In Let the People In, Jan Reid draws on his long friendship with Richards, interviews with her family and many of her closest associates, her unpublished correspondence with longtime companion Bud Shrake, and extensive research to tell a very personal, human story of Ann Richards’s remarkable rise to power as a liberal Democrat in a conservative Republican state. Reid traces the whole arc of Richards’s life, beginning with her youth in Waco, her marriage to attorney David Richards, her frustration and boredom with being a young housewife and mother in Dallas, and her shocking encounters with Lyndon Johnson and Jimmy Carter. He follows Richards to Austin and the wild 1970s scene and describes her painful but successful struggle against alcoholism. He tells the full, inside story of Richards’s rise from county office and the state treasurer’s office to the governorship, where she championed gun control, prison reform, environmental protection, and school finance reform, and he explains why she lost her reelection bid to George W. Bush, which evened his family’s score and launched him toward the presidency.
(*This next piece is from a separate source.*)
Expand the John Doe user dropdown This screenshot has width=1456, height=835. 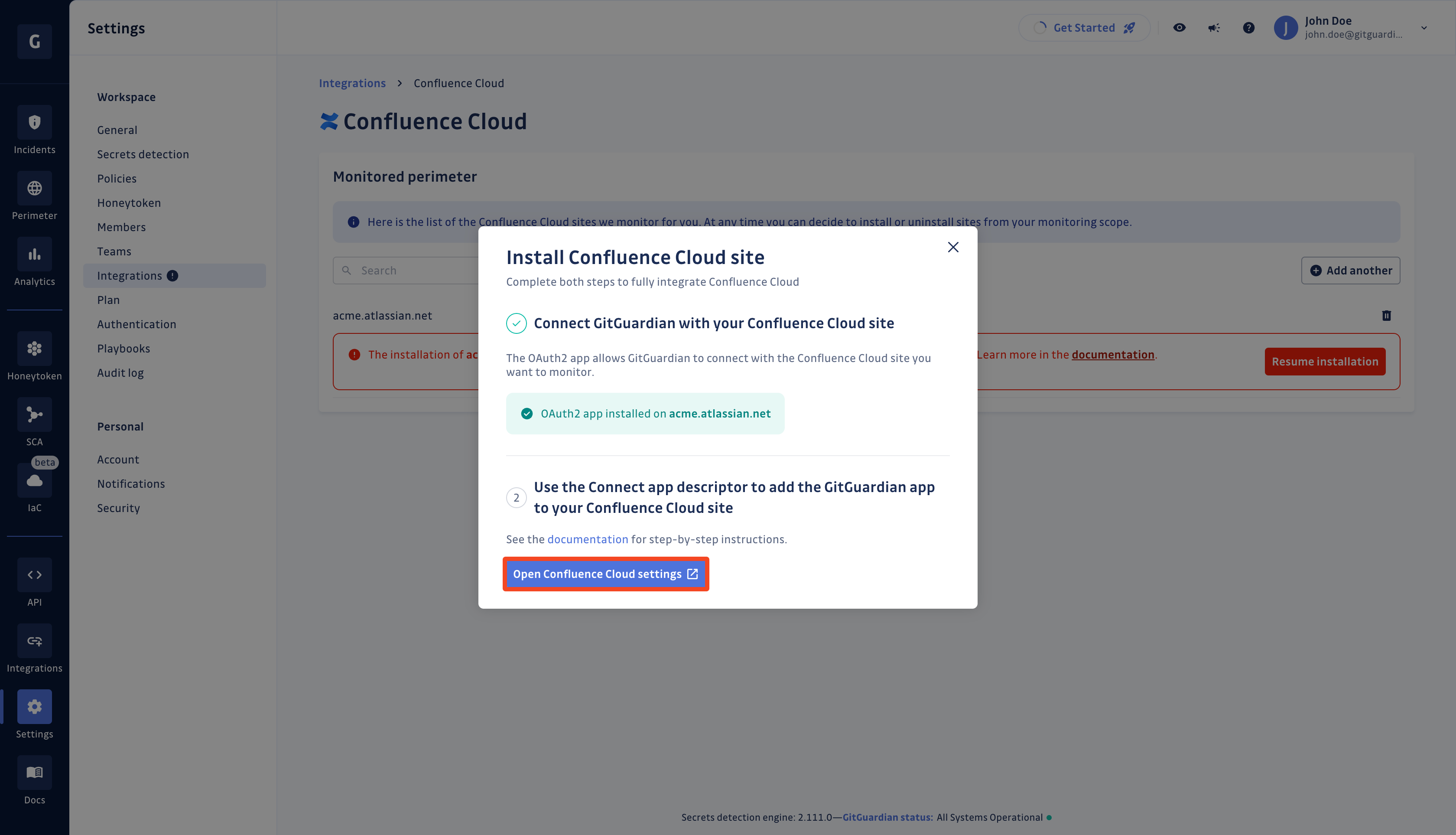tap(1424, 27)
Reid describes Richards’s final years as a world traveler, lobbyist, public speaker, and mentor and inspiration to office holders, including Hillary Clinton. His nuanced portrait reveals a complex woman who battled her own frailties and a good-old-boy establishment to claim a place on the national political stage and prove “what can happen in government if we simply open the doors and let the people in.”